COMPANY PROFILE
Bain & Company is one of the world’s top management consulting firms, partnering with ambitious organizations across 65 cities in 40 countries to achieve extraordinary results. Global Business Services (GBS) is a network of five hubs across India, Poland, Malaysia, Mexico, and Portugal — a 1,000+ strong team supporting operations, finance, tech, data analytics, and more. Our mantra: "shared innovation, seamless execution."
JOB SUMMARY
The Senior Associate Data Engineer is a hands-on technical role within the NGSS team focused on building and maintaining data pipelines, data models, and cloud data infrastructure. You will work closely with senior engineers to deliver reliable data solutions that support Bain case teams and clients globally. This role suits a data engineering professional with around 2 years of experience looking to grow in a high-impact consulting environment.
KEY RESPONSIBILITIES
Data Engineering — Pipelines, Modeling & Quality (80%)

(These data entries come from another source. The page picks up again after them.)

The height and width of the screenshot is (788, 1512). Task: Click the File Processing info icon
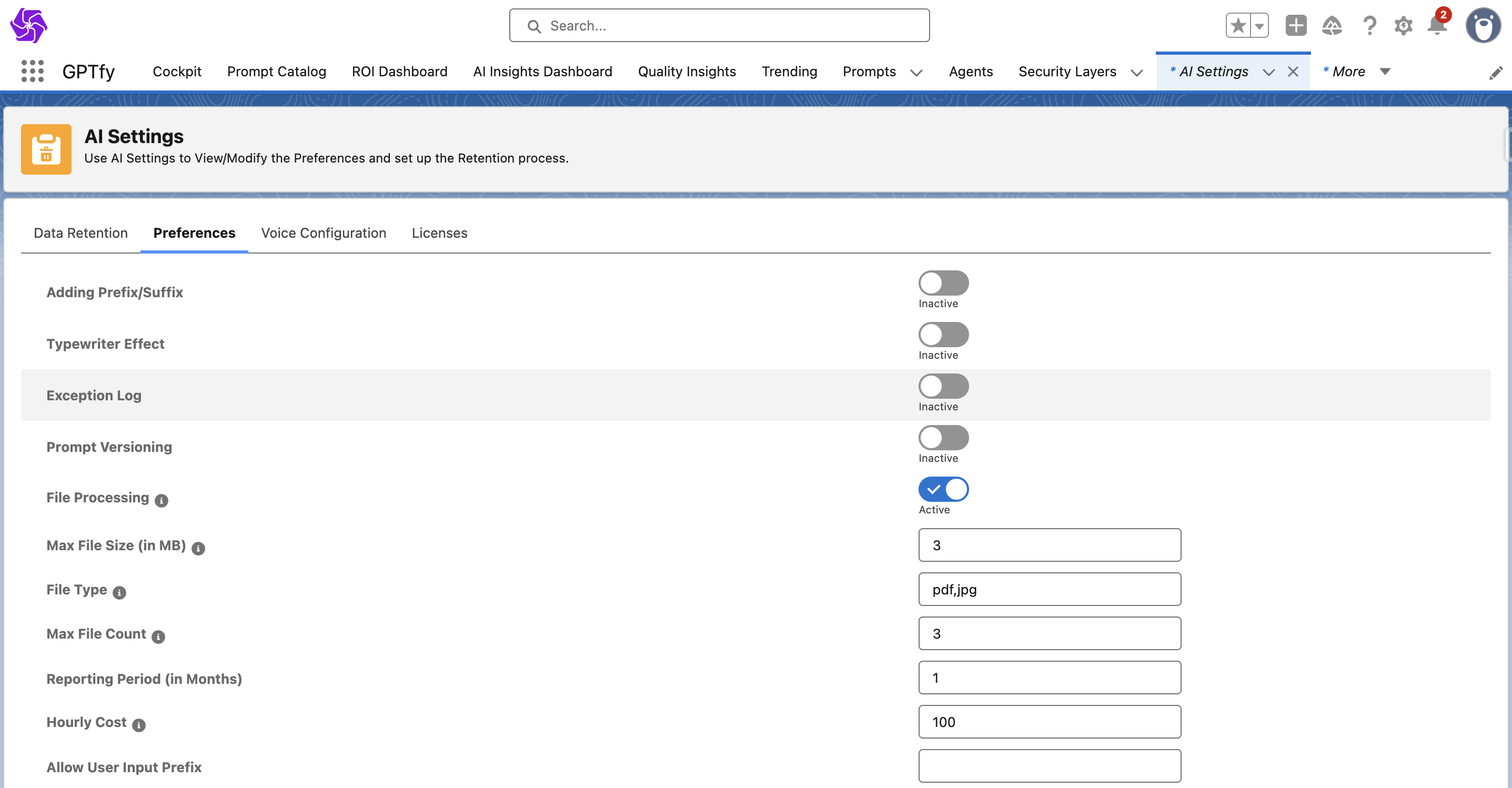162,500
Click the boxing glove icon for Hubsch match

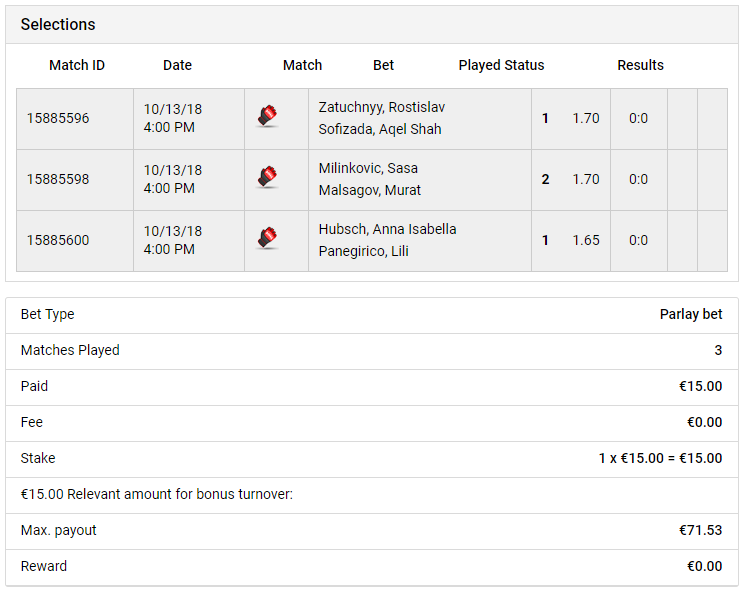tap(268, 238)
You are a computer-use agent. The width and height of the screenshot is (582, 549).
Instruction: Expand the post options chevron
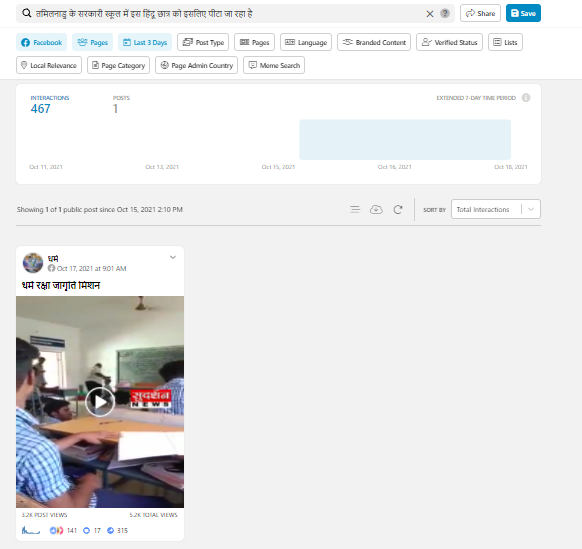click(x=173, y=257)
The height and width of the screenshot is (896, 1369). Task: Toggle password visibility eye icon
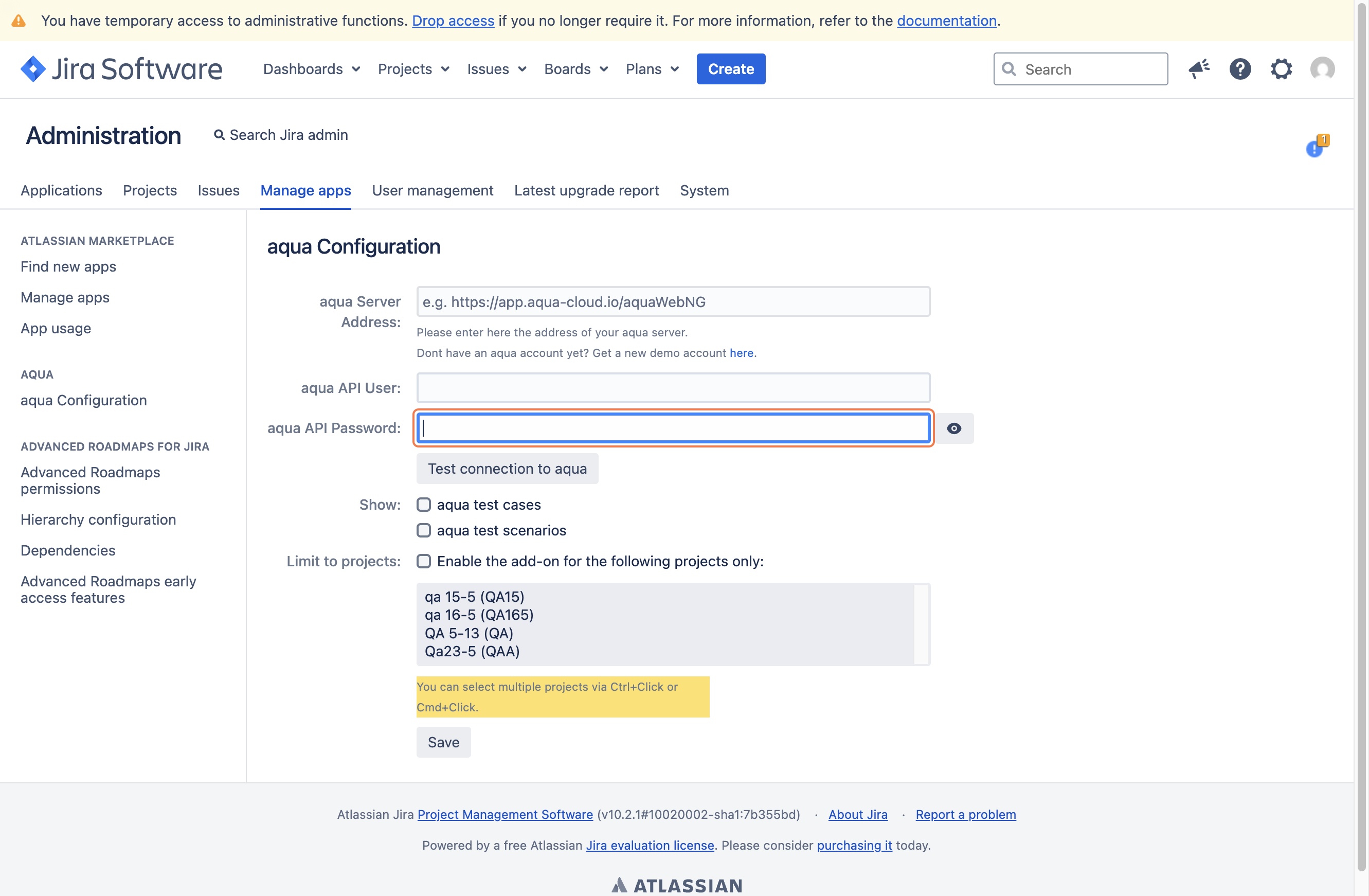coord(953,428)
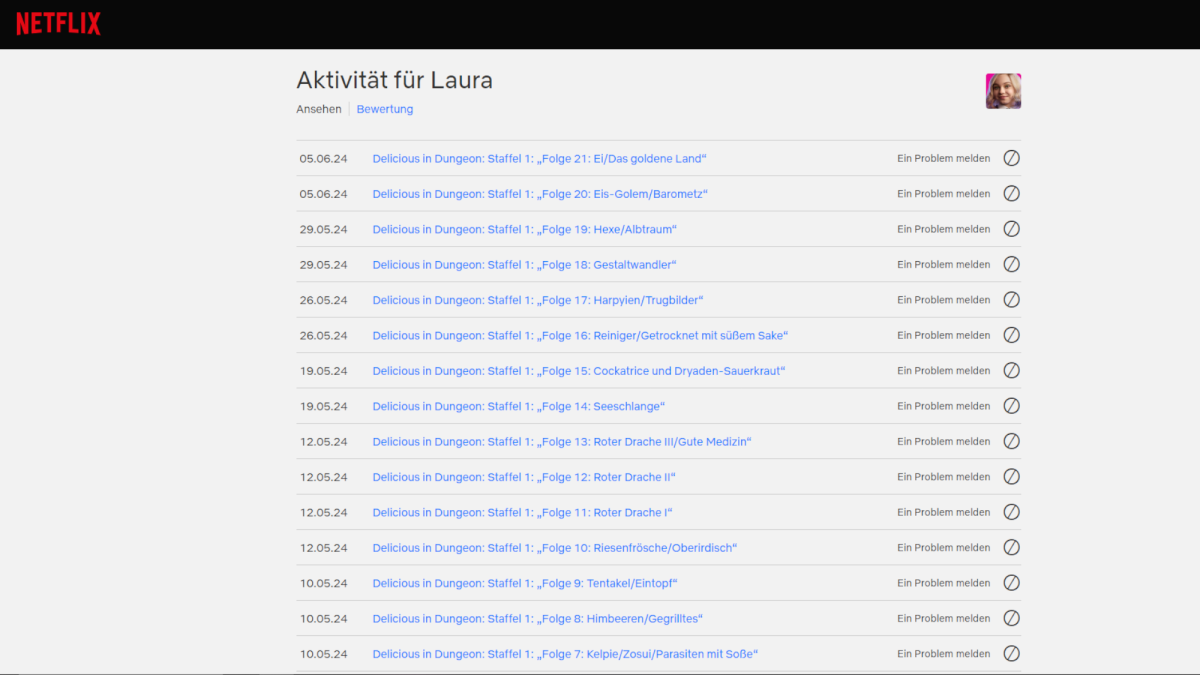Hide Folge 15 Cockatrice entry icon
Screen dimensions: 1200x675
pos(1011,371)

- Build and maintain ETL/ELT pipelines to ingest and transform data from multiple sources into cloud data warehouses using tools such as Azure Data Factory, dbt, or Airflow.

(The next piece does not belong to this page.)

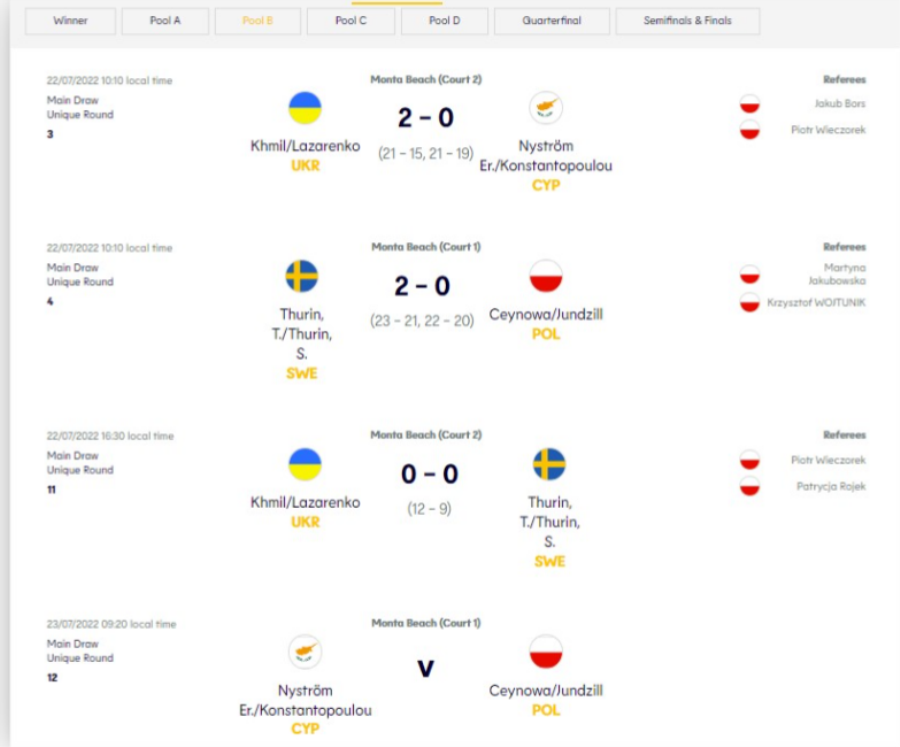Click Khmil/Lazarenko team name in match 11
The width and height of the screenshot is (900, 747).
(x=305, y=502)
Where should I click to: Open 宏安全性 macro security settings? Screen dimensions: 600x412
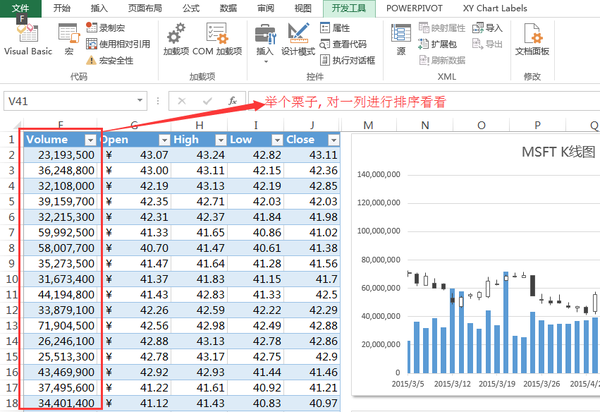pyautogui.click(x=110, y=60)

- Write efficient SQL and Python scripts for data extraction, transformation, and workflow automation.
- Implement error handling, alerting, and incremental load strategies to ensure pipeline reliability and resilience.
- Develop and run Python-based data workloads and notebooks on Databricks using PySpark for large-scale data processing and transformation.
- Develop and maintain dimensional data models (star/snowflake schema) on Snowflake or Azure Synapse; support schema design and query performance optimization.
- Implement automated data validation checks and monitor pipelines for failures, drift, and anomalies.
- Maintain documentation of data sources, transformation logic, and data lineage to support governance requirements.
- Software Engineering & Cloud/DevOps (20%)
Apply software engineering best practices — version control (Git), modular code design, code reviews, and unit testing — to pipeline and transformation development. * Build and maintain data transformation workflows using dbt on cloud warehouses such as Snowflake or Azure Synapse; manage models, tests, and documentation within dbt projects.
- Develop and run Python-based workloads and notebooks on Databricks, leveraging PySpark for large-scale data processing.
- Deploy pipelines and infrastructure to Azure (ADF, ADLS, Databricks) using CI/CD pipelines (GitHub Actions).
- Monitor deployed solutions, troubleshoot incidents (L2/L3), and escalate per established service protocols.
KNOWLEDGE & SKILLS
Technical
- Proficient in SQL; solid Python skills for data engineering tasks (pandas, PySpark) and scripting.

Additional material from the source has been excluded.